Dirigido pelo casal Rintu Thomas e Sushmit Ghosh, este filme de produção indiana já recebeu dois prémios no festival Sundance 2021.

"É uma história muito inspiradora, uma história de mulheres que dá esperança", disse o realizador France-Presse (AFP), na pré-estreia em Los Angeles.

"É muito forte, poderoso, especialmente no mundo de hoje, cheio de desconfiança da comunicação social", acrescentou.

Todas de castas inferiores, as repórteres e demais profissionais do "Khabar Lahariya" ["Ondas de Informação"], fundado em 2002 no estado de Uttar Pradesh, cobrem temas que vão do roubo de vacas à corrupção local, passando por casos de violação e de outros tipos de violência de género.

Estas empenhadas mulheres conseguiram ganhar o respeito das autoridades, dos seus familiares e do público, ao mostrarem uma determinação obstinada e concentrarem-se nas notícias locais, muitas vezes ignoradas pelos principais jornais indianos.

"Sair de casa foi um grande desafio", conta Geeta Devi, uma dessas jornalistas, em entrevista à AFP.

"Tive que zangar-me muitas vezes. O meu pai era totalmente contra.

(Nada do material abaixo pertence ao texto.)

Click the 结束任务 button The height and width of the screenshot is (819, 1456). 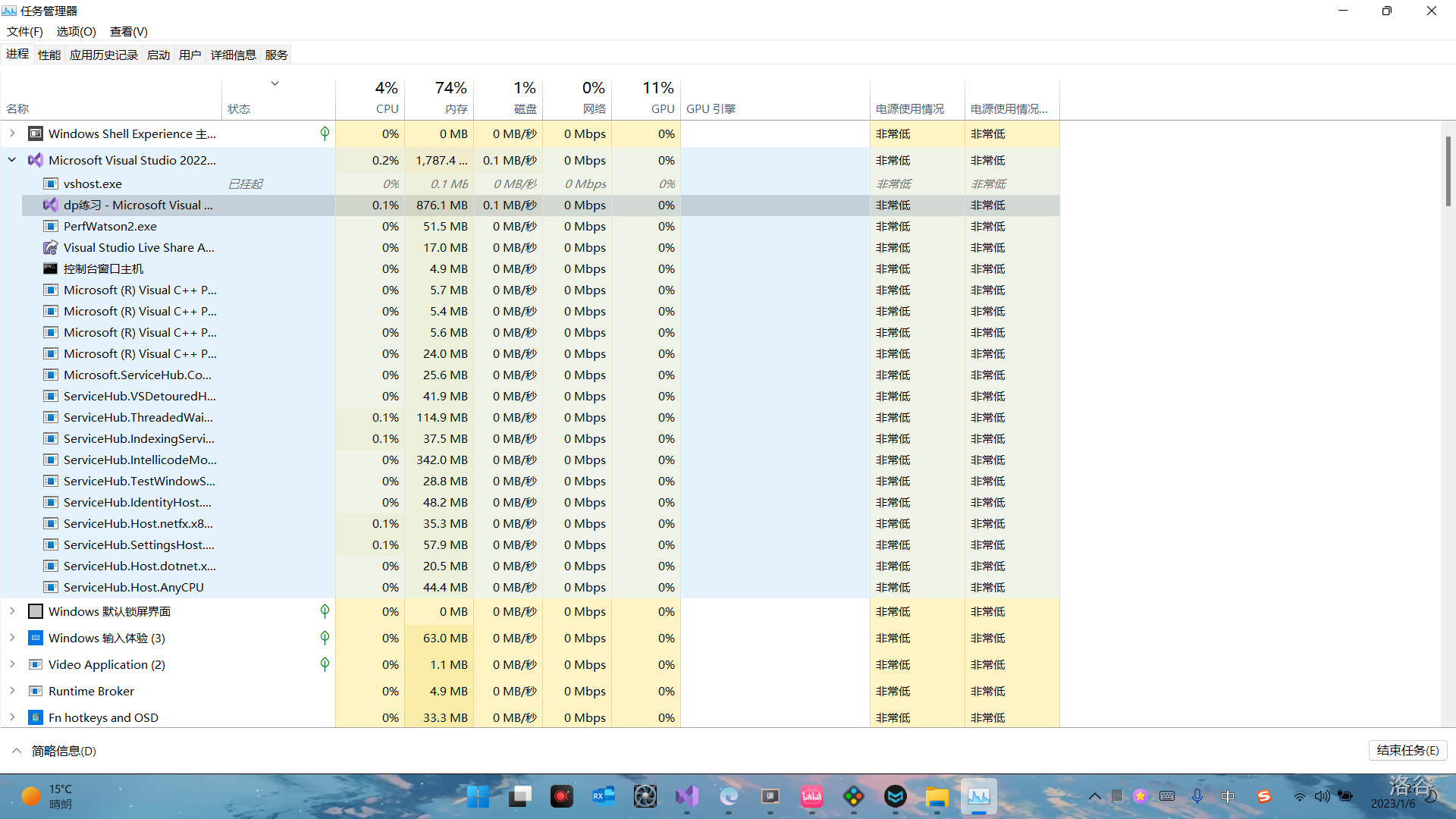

Ele disse-me: 'Não podes fazer esse trabalho, não é para mulheres'", continua.

"Perspetiva feminista"

Geeta Devi pertence à casta Dalit, situada na base do implacável e rígido sistema de castas que rege a sociedade indiana.

Embora a discriminação institucional contra os Dalits, antes chamados de "intocáveis", tenha sido, em tese, abolida, eles ainda têm menos direitos do que outros membros da sociedade e sofrem estigmatização, humilhações e abusos.

Em Banda, a poucas horas de carro do Taj Mahal, Geeta Devi recolhe o testemunho de uma mulher condenada à miséria desde que foi abandonada pelo marido.

A notícia da presença da jornalista espalhou-se rapidamente e as mulheres das redondezas correram em massa para vê-la, na esperança de que Geeta Devi ouvisse e escrevesse sobre as suas queixas, em particular contra as autoridades sobre falta de água potável e os esgotos entupidos.

A repórter diz que se orgulha do tratamento das informações de uma "perspetiva feminista".

Para Meera Devi, uma das editoras, de 35 anos, trata-se de dar voz aos excluídos da Índia.

"Quando luto pelos direitos das minorias, dos povos tribais e de outros grupos marginalizados da sociedade, quando essas pessoas são ouvidas, e a justiça é feita, sinto-me muito satisfeita", afirma esta mulher apaixonada pelo seu trabalho.

Este já levou ladrões à prisão e obrigou funcionários municipais a fazerem o seu trabalho e a prestar atenção à comunidade.

"Os homens aqui não estão habituados a ver mulheres fortes, principalmente numa área como o jornalismo. Mas estamos a inverter a tendência", diz.

"Se nós, mulheres, tivermos oportunidades, seremos capazes de tudo", completou.